- Dołączył: 2009-01-23
- Miasto: Bydgoszcz
- Liczba postów: 9509
24 lipca 2009, 16:37
Tak więc Dziewczęta zapraszam do tego wątku abyśmy się wspólnie wspierały w nie jedzenie słodyczy! Ja mam straszne wyrzuty sumienia z ich powodu a w szczególności gdy jem kilka dni z rzędu.
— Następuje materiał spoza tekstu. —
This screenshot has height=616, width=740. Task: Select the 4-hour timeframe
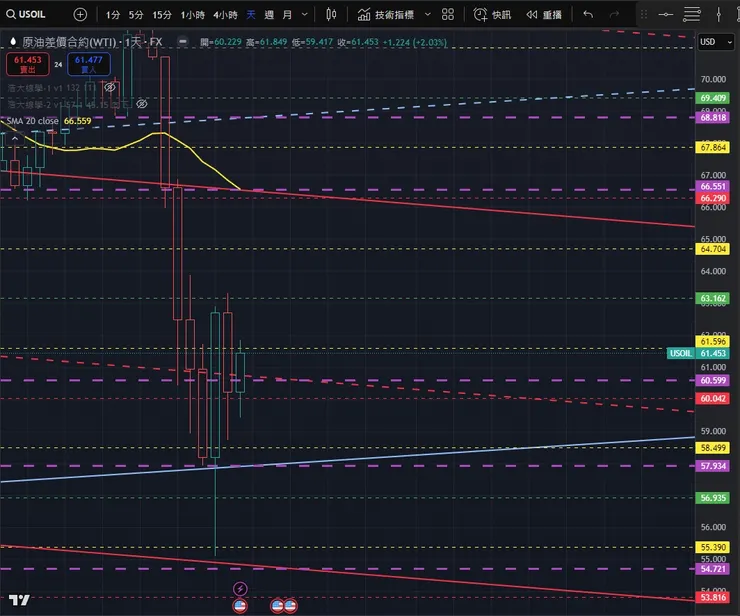point(224,15)
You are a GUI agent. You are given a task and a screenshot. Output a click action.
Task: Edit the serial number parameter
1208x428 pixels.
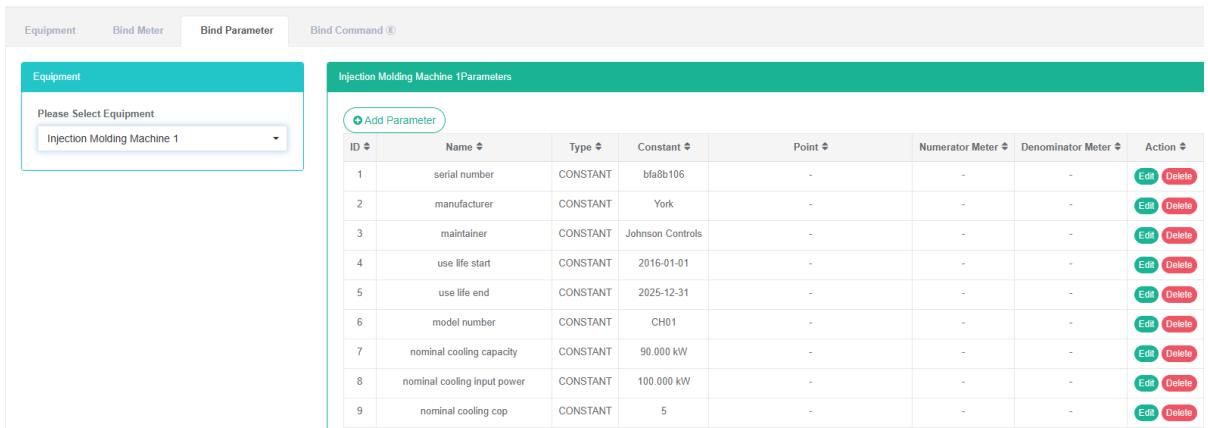click(x=1143, y=177)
I szukam pomocy!
Razem napewno będzie Nam raźniej kiedy to będziemy się wspólnie mobilizować, wspierać i podnosić na duchu !
ZAPRASZAM WSZYSTKICH KTÓRZY MAJĄ OCHOTĘ SIĘ WSPÓLNIE WSPIERAĆ;-*
DO DZIEŁA;-*
- Dołączył: 2009-01-23
- Miasto: Bydgoszcz
- Liczba postów: 9509
24 lipca 2009, 17:33
o to dobry pomysł aby nie mieć nic w domu naprawdę ;-*
ja w sumie też nie mam ale teściowa zawsze czymś zarzuci ;-P
Darioslawa92 oby Ci się powiodło ale bardziej Ci życzę abyś potrafiła się oprzeć tym inclusive pysznym nie zdrowym żarciom po których można z łatwością przytyć
- Dołączył: 2009-05-02
- Miasto: Matara
- Liczba postów: 440
24 lipca 2009, 17:37
hehe. musze się jakoś przygotowac na to jedzenie psychicznie. ;p aby jeść w małych ilościach, a nie pochłaniac wszystko jak wlezie.
- Dołączył: 2007-11-20
- Miasto: New York
- Liczba postów: 3232
24 lipca 2009, 17:38
Ech... je potrafię cały dzień żyć tylko na słodkim... Mam dziś z tego powodu WIELKIEGO doła...
- Dołączył: 2007-11-20
- Miasto: New York
- Liczba postów: 3232
24 lipca 2009, 17:39
Chętnie bym też nic w domku nie trzymała, ale mając dzieci - zawsze je ktoś uszczęśliwi czekoladką czy żelkami :(
24 lipca 2009, 17:42
ojej, słodycze... Ja dzisiaj robiłam tort, i oczywiście trochę podjadłam masę orzechową, pycha.. Ale mam wyrzuty sumienia
zaraz idę ćwiczyć :p
- Dołączył: 2009-01-23
- Miasto: Bydgoszcz
- Liczba postów: 9509
24 lipca 2009, 17:48
To jest dziwne bo np widzisz wafelka albo jak brat je loda i wiesz że dla Ciebie też czeka w lodówce przychodzi myśl : MOŻE ZJEM SOBIE TO JEST TAKIE DOBRE MNIAM PYSZNE... no i co my robimy jemy to jest nam przyjemnie bo to takie pyszne! A po chwili myśl : JAKA JA GŁUPIA NIGDY NIE SCHUDNĘ JAK WCIĄŻ BĘDĘ SIĘ KUSIŁA NA TE CHOLERNE SŁODYCZE... no i wtedy tylko się katujemy ćwicząc bo nie pozostaje nic innego ...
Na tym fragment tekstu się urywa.